Cosy crimes and gritty sagas by Corrie Blog editor Glenda, published by Headline. Click pic below!

Sunday 16 May 2021

Five Things We Learned In Corrie This Week


BANISTER!  Ignore everything else that happened in this week's show.  Put all the drama to one side.  The most significant event was Ed finally, finally, finishing the banister at number 3, bringing to an end a long-running joke that wasn't that funny in the first place.  The idea that Ed might be a bit slapdash and not finish his jobs might've been a good one if we hadn't seen what he'd done with the rest of the house.  It's hard to make a character point of "see how easily distracted Ed is?" when he's already gutted number 3, knocked two rooms into one, put in patio doors, new double glazing, redecorated, built a weird porch...  That's a heck of a lot of work and so not finishing the handrail on the stairs seemed out of character.  Having closed off one mystery at the Baileys' house, however, the writers immediately opened up another.

Supplied material
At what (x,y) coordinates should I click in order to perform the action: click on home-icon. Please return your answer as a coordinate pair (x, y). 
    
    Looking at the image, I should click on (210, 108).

Study questions
A: In the Corrie blog post, what job did Ed finally finish at number 3?
B: Extend the Corrie blog post by writing on from its last sentence.

Results in order
A: The banister

B:
Everybody knows the layout of the Rovers makes no sense, but one of the most egregious errors was the toilets on the back wall.  They basically open out into the living room of number one.  For the first couple of decades this was joked about - "it's the reason Albert Tatlock is so grumpy" - but when they opened the new set at Granada in the early 80s they stuck an alleyway between the pub and number 1 as a fudge to try and explain where those doors went.  Everything was fine for forty years until this week, when they decided to tell us there was a whole load of new people peeing in Ken Barlow's living room.  According to Ed, that door up there leads to a "downstairs toilet".  No it doesn't.  That's not right.  That's not possible.  They had a whole storyline where Ed accidentally smashed down the wall there and peered through at the neighbours.  Now we learn there's a bog in there?  No wonder the Barlows don't talk to the Baileys.  They're trying to watch Countdown and Ed comes wandering in with a newspaper ready to drop the kids off at the pool.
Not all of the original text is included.